A certain way of seeing connections

Reward curation is also about seeing things differently. It’s about connecting selected elements in ways that tell a unique story and create singular experiences for each recipient; experiences that fulfil your objectives to reward customer loyalty, recognise exceptional staff performance or build sales relationships. Always with sincerity and relevance. Getting that right takes expertise honed through experience, product knowledge, human understanding and care.

Curation creates value

Of course, you can source vouchers, gift cards, merchandise, even travel, from multiple suppliers. And maybe negotiate some good deals, as well. And then? What you’re missing here is a seasoned, curatorial eye to spot the nuances and possibilities for connections between brand, people and rewards. Someone to select the right combination of rewards, deliver on cue and make rewards magic that’s meaningful, memorable and meets objectives. That’s how rewards curation works – by creating a whole greater than the sum of the parts. Think of the value and return on investment. Let’s face it, we’re not all curators, so why would you do it yourself?

If it were easy everyone would do it  

Creating a meaningful, effective rewards experience takes diligent planning and careful curation. No, it’s not constitutional law or nuclear physics, but developing a context and finding the thread of connection between multiple reward options tailored for a particular group of people at a particular point in time – while pushing all the right motivational buttons – is no simple ask.

Select a partner who gets the essence of your brand and the nuances of your objectives. Then let them work their magic with a finely curated offering of rewards that bond, differentiate and honour the integrity of authentic curation.

*****

__TASK GOAL__.
According to the passage on reward curation, what does getting curation right take? The material that follows comes from a separate source.

__STORED DATA__.
*****

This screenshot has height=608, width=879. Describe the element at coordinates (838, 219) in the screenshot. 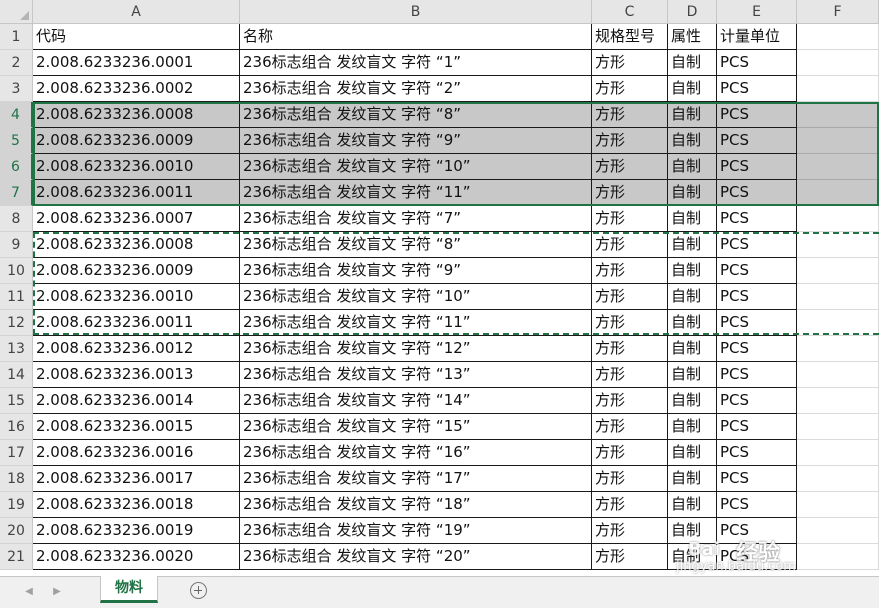

I see `cell-f8` at that location.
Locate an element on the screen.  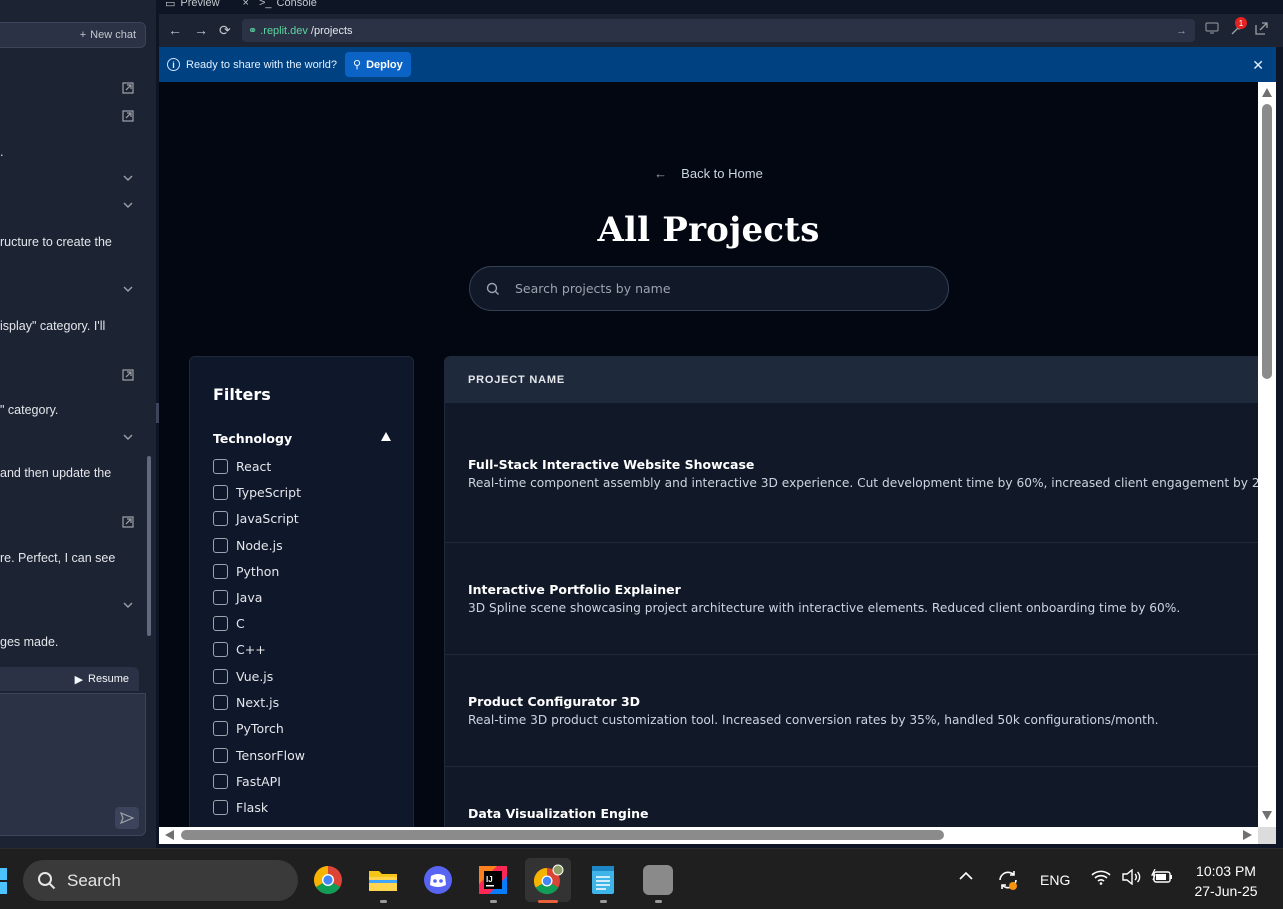
send-button is located at coordinates (127, 818).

*****

__RESPONSE AREA__.
It takes expertise honed through experience, product knowledge, human understanding and care.